> TAREAS Y EJERCICIOS
1. En el fragmento sobre el Viernes del Amor, ¿qué calificativo recibió Jesús de parte de Herodes?
2. Reproduce literalmente el fragmento desde "Condenado por la" hasta "llegado, al fin.", ambos incluidos.

> FRAGMENTO DEL TEXTO
----------------------------------------
Iglesia

EL VIERNES DEL AMOR

Por: Marco Antonio Corcuera

Después que salió de su asombro, liberado ya de sus cadenas y confundido con la muchedumbre, Barrabás partió la carrera sin rumbo y se perdió de vista. Momentos antes, la chusma, consultada en el Pretorio, había absuelto al asesino del hijo de Jahel y condenado a Jesús, «el maniático», por pretender derrocar al César romano.

Todo le fue adverso: «blasfemo», para el tribunal judío; «Chiflado», para Herodes; y, «revolucionario», para Pilato.

Condenado por la religión, el poder y la política.

Todo un tinglado de infamia.

Sus pasos caían lentamente tras los latigazos. El dulce Nazareno subía a tientas, arrastrando su cruz, hasta el Calvario. Sus ojos, humedecidos por el sudor, habían adquirido el barniz de la tortura; y sus miembros, desatados, sólo obedecían al instinto de conservación. Su hora había llegado, al fin.

Dios descendido a lo más bajo: a la escoria.

Colgado entre dos malhechores comunes y vejados a sufrir el más denigrante de los suplicios, el reservado para los indeseables: la crucifixión.

Sin embargo, desde lo alto de su cruz, ya rozando el lindero de la agonía, implora perdón para sus verdugos:

PADRE, PERDÓNALOS, PORQUE
NO SABEN LO QUE HACEN.

Inexplicable y repentina absolución, el perdón que sustituye al merecido castigo, la impunidad entronizada. Las palabras desprendidas de sus sangrantes labios que piden indulgencia, olvido del agravio.

Desde el tiempo que nos separa de su nacimiento, siguen sin castigo los delincuentes. Ahora los delitos comprenden a la humanidad, atacan los elementales derechos del hombre. La tortura se ha refinado y el robo comprende hasta la honra, el honor y la fama. Hemos ascendido de delincuentes vulgares a delincuentes refinados. No pisamos las cárceles, sólo reservadas para los vulgares. El dinero nos salva de estas pequeñas circunstancias.
----------------------------------------
> MATERIAL PROPORCIONADO
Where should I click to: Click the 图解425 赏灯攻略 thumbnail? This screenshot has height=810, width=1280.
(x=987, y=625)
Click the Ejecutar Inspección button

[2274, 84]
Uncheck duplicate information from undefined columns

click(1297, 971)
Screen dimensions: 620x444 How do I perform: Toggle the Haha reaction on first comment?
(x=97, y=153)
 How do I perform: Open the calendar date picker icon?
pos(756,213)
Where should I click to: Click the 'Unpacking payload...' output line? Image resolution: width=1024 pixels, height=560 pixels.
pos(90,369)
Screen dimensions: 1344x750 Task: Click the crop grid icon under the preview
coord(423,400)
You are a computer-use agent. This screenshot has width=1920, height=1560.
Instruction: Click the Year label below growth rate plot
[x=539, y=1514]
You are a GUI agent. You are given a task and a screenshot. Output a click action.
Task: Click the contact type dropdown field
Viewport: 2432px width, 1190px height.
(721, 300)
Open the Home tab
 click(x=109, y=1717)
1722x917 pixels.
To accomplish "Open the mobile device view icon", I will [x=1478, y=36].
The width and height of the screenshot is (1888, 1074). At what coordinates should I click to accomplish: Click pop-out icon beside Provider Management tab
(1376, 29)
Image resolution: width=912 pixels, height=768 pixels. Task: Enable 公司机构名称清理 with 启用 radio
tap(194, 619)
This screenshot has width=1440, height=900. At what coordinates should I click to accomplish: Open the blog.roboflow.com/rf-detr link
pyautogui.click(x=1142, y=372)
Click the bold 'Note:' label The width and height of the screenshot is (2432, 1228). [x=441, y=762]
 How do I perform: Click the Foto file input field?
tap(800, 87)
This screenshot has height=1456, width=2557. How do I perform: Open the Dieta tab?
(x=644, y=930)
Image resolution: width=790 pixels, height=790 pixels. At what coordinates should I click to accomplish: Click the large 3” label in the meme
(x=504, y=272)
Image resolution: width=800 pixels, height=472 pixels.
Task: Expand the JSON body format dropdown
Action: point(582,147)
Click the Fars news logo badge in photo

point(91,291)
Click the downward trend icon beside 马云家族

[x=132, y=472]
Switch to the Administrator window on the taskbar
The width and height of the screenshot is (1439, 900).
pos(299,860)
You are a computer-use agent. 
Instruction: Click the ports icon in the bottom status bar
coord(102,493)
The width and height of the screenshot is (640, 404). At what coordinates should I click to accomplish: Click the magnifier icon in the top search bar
----------------------------------------
> RESPUESTAS A CONTINUACIÓN
1. «Chiflado».

2.
Condenado por la religión, el poder y la política.

Todo un tinglado de infamia.

Sus pasos caían lentamente tras los latigazos. El dulce Nazareno subía a tientas, arrastrando su cruz, hasta el Calvario. Sus ojos, humedecidos por el sudor, habían adquirido el barniz de la tortura; y sus miembros, desatados, sólo obedecían al instinto de conservación. Su hora había llegado, al fin.